The First Female Executive in the United Church of Christ
Church history scholars regularly celebrate the stories of church leaders by focusing on ordained men who serve local congregations, manage denominational tasks, shape theology, and define church identity. Although lay women are often more active members in Christian churches, honoring women’s lives and recognizing their leadership has not been well balanced.
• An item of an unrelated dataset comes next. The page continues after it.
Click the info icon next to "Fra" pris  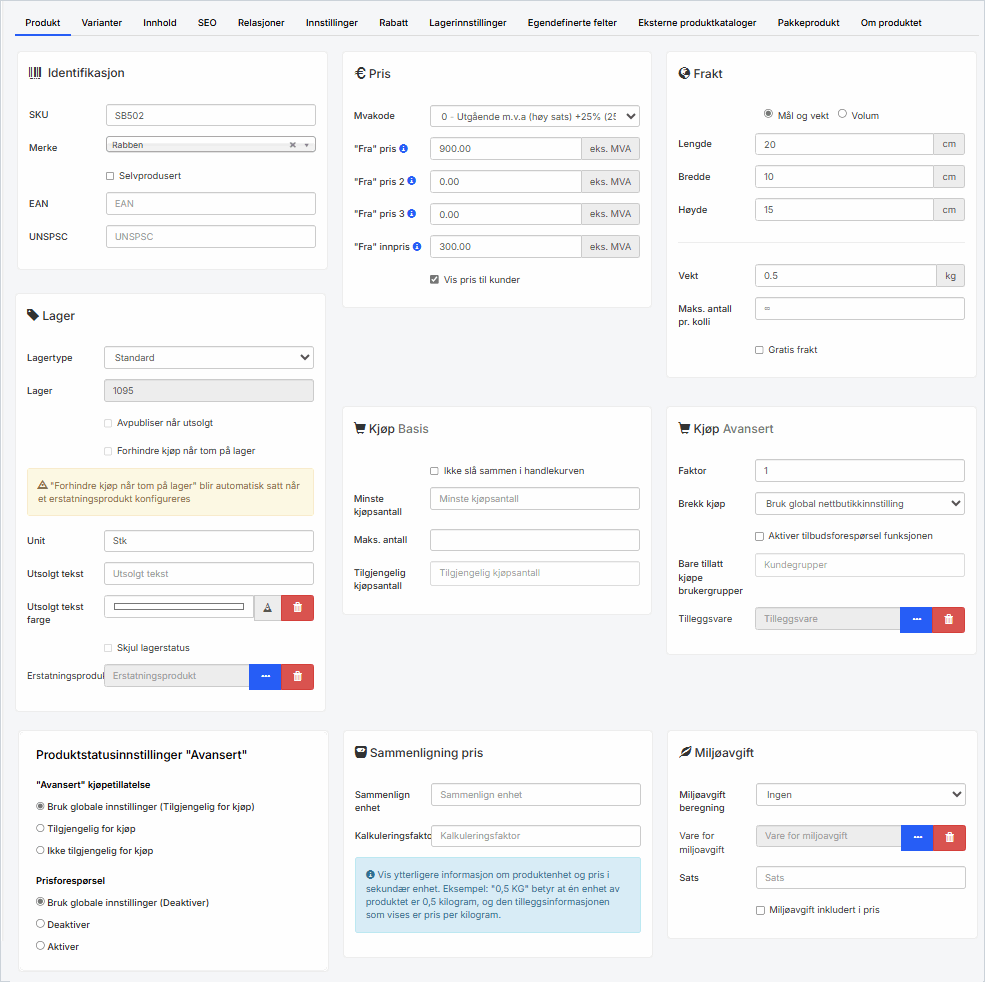tap(404, 149)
Marilyn Breitling (1933-2018) grew up in the Midwest. With her husband and children, she became active in her local Congregational Church and increasingly involved in the national life of the United Church of Christ. In the early 1970s, Breitling worked on resolutions from the Task Force on Women in Church and Society and the Advisory Commission on Women and Society in the office of the President of the UCC. In 1975 she began working on women’s concerns in the Office for Church Life and Leadership. In 1979 she became the Director of a new Coordinating Center for Women in Church and Society (CCW).
Breitling had a “wise, practical, and strategic way of seeing what was possible and how to move forward on so many issues of importance to women.” With her kind manner, and a great sense of humor, she could speak and act in ways that everyone could hear and respond to with new understanding and motivation. People now say that she was “truly a founding mother of the modern women’s movement in the UCC,” and a sister to so many women and men who knew her. When the General Synod voted to elevate the Coordinating Center for Women (CCW) to an “instrumentality” (a covenanted ministry of the church), Marilyn Breitling was recognized as the denomination’s first female executive.
In 1991, after Breitling retired, she became the director of Continuing Education at Eden Theological Seminary until 1995. During her later years she reclaimed her volunteer ministry in her home church— (Samuel UCC), in Clayton, MO.